March 14, 2013; Clearwater, FL, USA; Philadelphia Phillies starting pitcher Aaron Cook (29) throws a pitch during the first inning against the Pittsburgh Pirates at Bright House Networks Field. Mandatory Credit: Kim Klement-USA TODAY Sports

Would Aaron Cook Be Able To Follow The Jeff Francis Model?


Jeff Francis started game 1 of the 2007 World Series against the Boston Red Sox. Aaron Cook, to some fanfare, returned from injury to start game 4. Cook was the team’s opening day starter that season and had enjoyed some of the most success of any pitcher in the franchise’s history. Down 3-0, his return to the mound provided hope for Rocktober fans (which was promptly crushed by the evil-steroided-up Red Sox, but hey, it was hope nonetheless).

Take, for example, this quote from pitching coach Bob Apodaca at the time:

From our perspective, on Sunday, we want somebody who’s going to be tenacious, tough and the type of guy to get us back into the World Series. I can’t think of anyone else better than Aaron.

At that moment in time when the Rockies dared think they were a successful franchise, Thomas Harding wrote the following about Cook:

 Cook, a second-round Rockies pick in 1997, has been an important figure in the Rockies’ building program.

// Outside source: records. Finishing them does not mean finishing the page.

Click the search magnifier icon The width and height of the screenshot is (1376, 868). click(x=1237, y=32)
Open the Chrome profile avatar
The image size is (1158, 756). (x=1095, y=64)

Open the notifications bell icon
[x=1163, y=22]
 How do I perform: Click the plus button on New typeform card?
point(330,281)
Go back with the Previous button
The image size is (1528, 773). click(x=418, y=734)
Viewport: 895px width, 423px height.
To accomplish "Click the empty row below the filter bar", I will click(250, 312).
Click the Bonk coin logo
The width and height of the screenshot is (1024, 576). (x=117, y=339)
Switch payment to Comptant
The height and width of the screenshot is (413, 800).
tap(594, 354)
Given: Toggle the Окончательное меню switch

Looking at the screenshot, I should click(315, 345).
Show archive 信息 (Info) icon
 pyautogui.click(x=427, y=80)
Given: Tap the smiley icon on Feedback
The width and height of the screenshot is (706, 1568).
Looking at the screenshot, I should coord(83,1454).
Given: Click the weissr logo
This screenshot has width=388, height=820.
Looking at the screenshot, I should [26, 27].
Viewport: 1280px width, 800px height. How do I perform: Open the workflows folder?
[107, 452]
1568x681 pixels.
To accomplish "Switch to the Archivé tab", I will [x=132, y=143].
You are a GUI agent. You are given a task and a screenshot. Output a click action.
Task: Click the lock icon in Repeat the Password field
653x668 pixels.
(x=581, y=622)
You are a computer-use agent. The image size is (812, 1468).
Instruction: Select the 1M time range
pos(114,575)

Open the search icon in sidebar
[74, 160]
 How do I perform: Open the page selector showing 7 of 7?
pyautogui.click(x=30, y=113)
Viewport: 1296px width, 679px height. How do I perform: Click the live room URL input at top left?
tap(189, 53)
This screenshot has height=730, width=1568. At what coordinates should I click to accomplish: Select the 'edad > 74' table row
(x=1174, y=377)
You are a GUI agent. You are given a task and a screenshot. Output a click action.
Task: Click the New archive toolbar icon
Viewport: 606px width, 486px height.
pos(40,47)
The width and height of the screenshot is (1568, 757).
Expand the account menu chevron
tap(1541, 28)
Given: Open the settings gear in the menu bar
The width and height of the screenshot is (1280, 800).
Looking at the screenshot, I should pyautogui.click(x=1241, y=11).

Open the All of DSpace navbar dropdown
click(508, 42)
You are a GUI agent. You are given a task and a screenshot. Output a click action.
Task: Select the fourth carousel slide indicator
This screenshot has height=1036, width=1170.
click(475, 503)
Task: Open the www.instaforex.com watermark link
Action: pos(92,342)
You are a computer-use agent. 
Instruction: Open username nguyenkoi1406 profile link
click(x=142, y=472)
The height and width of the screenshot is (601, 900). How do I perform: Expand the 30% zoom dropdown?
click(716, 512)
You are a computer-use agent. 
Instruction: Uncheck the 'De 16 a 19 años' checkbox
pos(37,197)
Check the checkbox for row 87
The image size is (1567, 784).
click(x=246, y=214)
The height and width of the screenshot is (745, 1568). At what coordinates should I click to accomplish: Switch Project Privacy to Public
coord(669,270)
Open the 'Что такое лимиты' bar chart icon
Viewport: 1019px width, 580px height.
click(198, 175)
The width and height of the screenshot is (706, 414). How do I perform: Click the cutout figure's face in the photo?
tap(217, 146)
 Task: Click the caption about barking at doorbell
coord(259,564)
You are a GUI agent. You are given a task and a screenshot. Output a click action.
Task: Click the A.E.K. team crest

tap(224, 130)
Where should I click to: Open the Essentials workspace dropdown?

That building program has since collapsed in on itself, exposed as smoke and mirrors rather than anything substantial. After successful seasons in 2008 and 2009, Cook labored through the next two seasons with the Rockies before finally moving on to the Boston Red Sox. Part of the problem, as with Francis in the final years of his first Rockies tenure, was unrealistic expectations. Finding a successful pitcher for the Rockies is so rare that we cling to the ones who actually get it done. We want, so badly, for those guys to stay good. It is that much harder to admit that Francis and Cook and Ubaldo Jimenez are not the studs that we thought they were.

Francis has now carved out a new role with the Rockies in the back of the rotation. We know now that he is a solid #4 or #5 guy, nothing more. But it took him leaving for us to adapt our expectations. We needed some distance and some time. We needed him to leave and come back. Could the same be true with Cook?

Released by the Philadelphia Phillies this week, the Rockies are predictably interested in Cook:

If Cook were to return, the bar would be even lower than it was for Francis in his return to the Rockies. He would purely serve as depth, a spot/emergency starter that would give the Rockies even more of a buffer so that Drew Pomeranz can remain in AAA for a while. He does not need to dazzle; he needs to be serviceable. And now that he has left and would be coming back, that wouldn’t be so painful to watch.